AWS Big Data Blog

Using AWS Lambda for Event-driven Data Processing Pipelines

awVadim Astakhov is a Solutions Architect with AWS

Some big data customers want to analyze new data in response to a specific event, and they might already have well-defined pipelines to perform batch processing, orchestrated by AWS Data Pipeline. One example of event-triggered pipelines is when data analysts must analyze data as soon as it arrives, so that they can immediately respond to partners. Scheduling is not an optimal solution in this situation. The main question is how to schedule data processing at an arbitrary time using Data Pipeline, which relies on schedulers.

Here’s a solution. First, create a simple pipeline and test it with data from Amazon S3, then add an Amazon SNS topic to notify the customer when the pipeline is finished so data analysts can review the result. Lastly, create an AWS Lambda function to activate Data Pipeline when new data is successfully committed into an S3 bucket—without managing any scheduling activity. This post will show you how.

Solution that activates Data Pipeline when new data is committed to S3

When Data Pipeline activity can be scheduled, customers can define preconditions that see whether data exists on S3 and then allocate resources. However, the use of Lambda is a good mechanism when Data Pipeline needs to be activated at a random time.

Cloning pipelines for future use

In this scenario, the customer’s pipeline has been activated through some scheduled activity but the customer wants to be able to invoke the same pipeline in response to an ad-hoc event such as a new data commit to an S3 bucket. The customer has already developed a “template” pipeline that has reached the Finished state.

One way to re-initiate the pipeline is to keep the JSON file with the pipeline definition on S3 and use it to create a new pipeline. Some customers have multiple versions of the same pipeline stored on S3 but are willing to clone and reuse only the version of the pipeline that has been recently executed. The light way to accommodate such request can be done by getting the pipeline definition from the finished pipeline and creating a clone. This approach relies on recently-executed pipelines and does not require the customer to keep a registry of pipeline versions from S3 and track which version has been executed recently.

Even if customers want to maintain such a registry of pipelines on S3, they might also be willing to get a pipeline definition on-the-fly from an existing pipeline using the Lambda API. They could have complicated, event-driven workflows where they need to clone finished pipelines, re-run them, and then delete the cloned pipelines.
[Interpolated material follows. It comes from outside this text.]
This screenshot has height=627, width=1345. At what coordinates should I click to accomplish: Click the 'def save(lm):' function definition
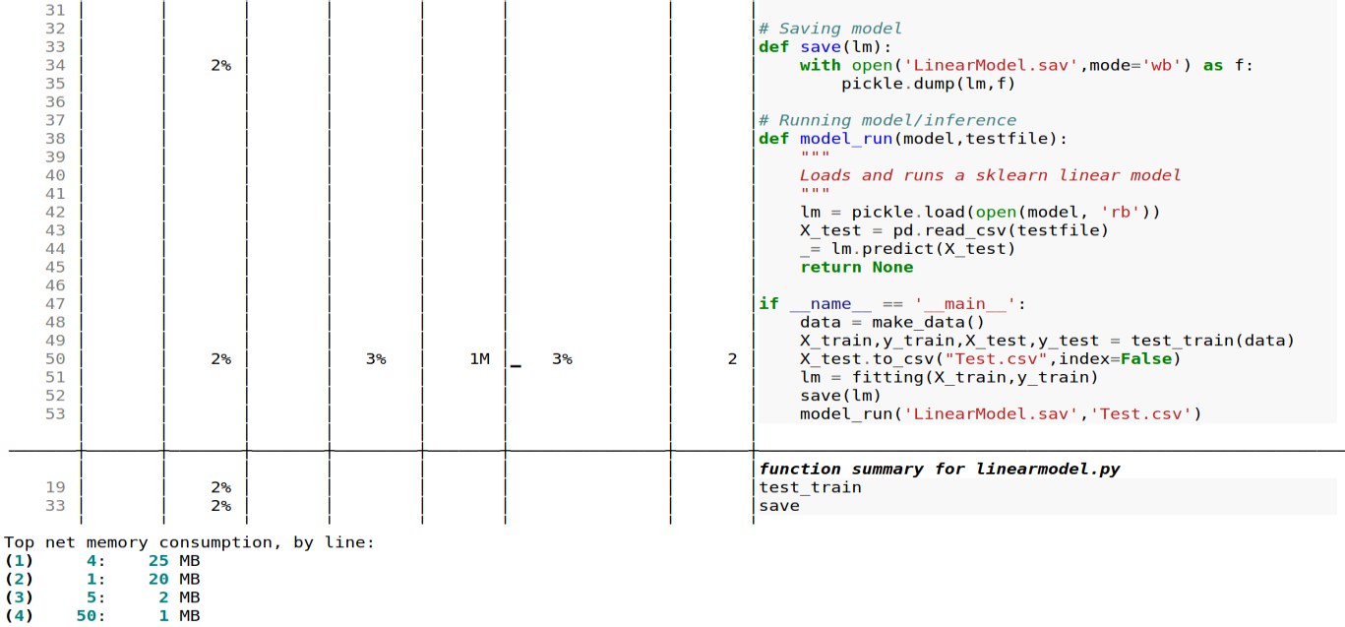pyautogui.click(x=825, y=47)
That’s why it is important to first to detect pipelines in the Finished state.

In this post, I demonstrate how you can accomplish such on-the-fly pipeline cloning. There is no direct clone API in Data Pipeline, so you implement this by making several API calls. I also provide code for deleting old clones that have finished.

Three-step workflow

  1. Create a simple pipeline for testing.
  2. Create an SNS notification to notify analysts that the pipeline has finished.
  3. Crate a Lambda function to activate the pipeline when new data get committed to an S3 bucket.
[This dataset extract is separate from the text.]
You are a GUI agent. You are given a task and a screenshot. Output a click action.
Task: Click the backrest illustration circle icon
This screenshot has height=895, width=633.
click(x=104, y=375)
Step 1: Create a simple pipeline

Create a simple pipeline

  1. Open the AWS Data Pipeline console.
  1. If you haven’t created a pipeline in this region, the console displays an introductory screen. Choose Get started now. If you’ve already created a pipeline in this region, the console displays a page that lists your pipelines for the region. Choose Create new pipeline.
  2. Enter a name and description.
  3. Select an Elastic MapReduce (EMR) template and choose Run once on pipeline activation.
  4. In the Step field, enter the following:
/home/hadoop/contrib/streaming/hadoop-streaming.jar,-input,s3n://elasticmapreduce/samples/wordcount/input,-output,s3://example-bucket/wordcount/output/#{@scheduledStartTime},-mapper,s3n://elasticmapreduce/samples/wordcount/wordSplitter.py,-reducer,aggregate

You can adjust the number of Amazon EMR cluster nodes and select distributions. For more information about creating pipelines, see Getting Started with AWS Data Pipeline.
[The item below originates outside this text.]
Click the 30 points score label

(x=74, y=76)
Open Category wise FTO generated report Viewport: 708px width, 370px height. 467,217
Step 2: Create an SNS topic

To create an SNS topic:

  1. In a new browser tab, open the Amazon SNS console.
  2. Choose Create topic.
  3. In the Topic name field, type a topic name.
  4. Choose Create topic.
  5. Select the new topic and then choose the topic ARN. The Topic Details page appears.

Topic Details page

  1. Copy the topic ARN for the next task.
  2. Create the subscription for that topic and provide your email address. AWS sends email to confirm your subscription.

To configure the topic notification action in the pipeline:

  1. In the the AWS Data Pipeline console, open your pipeline in the Architect window.
  2. In the right pane, choose Others.
  3. Under DefaultAction1, do the following:
    1. Enter the name for your notification (for example, MyEMRJobNotice).
    2. In the  Type field, choose SnsAlarm.
    3. In the Subject field, enter the subject line for your notification.
    4. In the Topic Arn field, enter the ARN of your topic.
    5. In the Message field, enter the message content.
    6. Leave Role set to the default value.

Save and activate your pipeline to ensure that it can be executed successfully.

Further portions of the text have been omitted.